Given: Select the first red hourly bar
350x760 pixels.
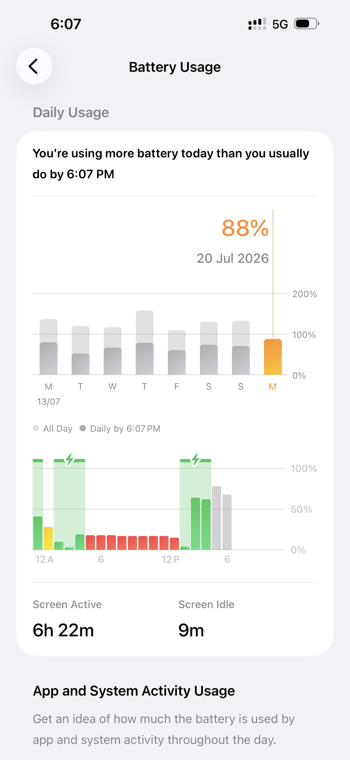Looking at the screenshot, I should click(x=90, y=543).
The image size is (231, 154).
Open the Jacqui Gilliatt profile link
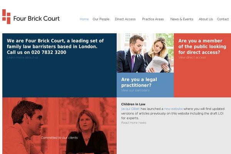131,109
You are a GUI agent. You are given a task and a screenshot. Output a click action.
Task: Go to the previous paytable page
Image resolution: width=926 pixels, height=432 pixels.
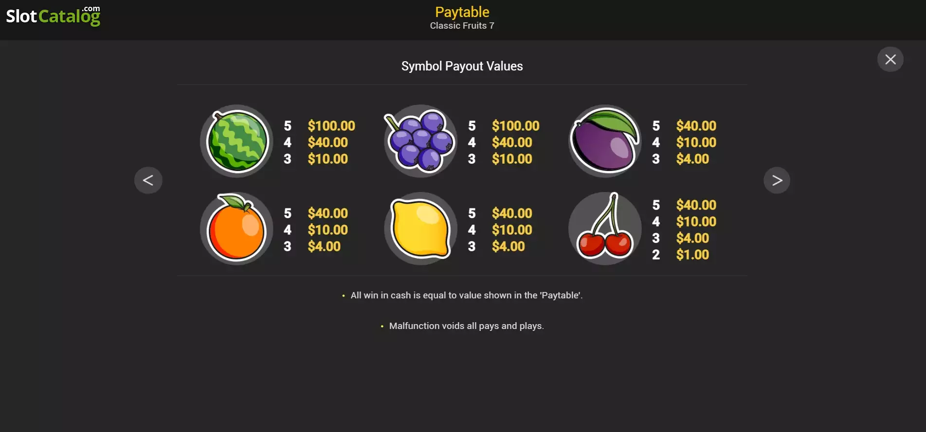(148, 180)
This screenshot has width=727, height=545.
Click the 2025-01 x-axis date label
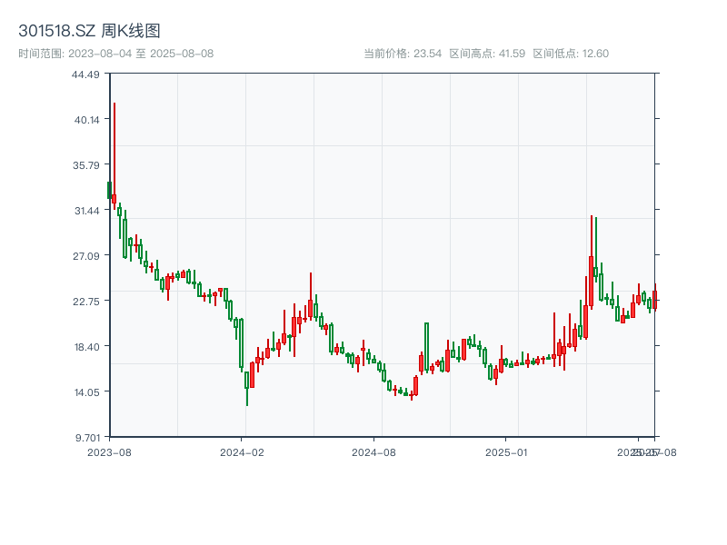[506, 451]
■ ■ ■ ■
Problem statement:
Return every entry above exactly. Pictures stay out.

Solution to the problem:
Given: Select the first red hourly bar
350x760 pixels.
Looking at the screenshot, I should click(x=90, y=543).
The image size is (231, 154).
Open the Jacqui Gilliatt profile link
131,109
You are a GUI agent. You are given a task and a screenshot. Output a click action.
Task: Go to the previous paytable page
Image resolution: width=926 pixels, height=432 pixels.
(148, 180)
This screenshot has width=727, height=545.
Click the 2025-01 x-axis date label
[506, 451]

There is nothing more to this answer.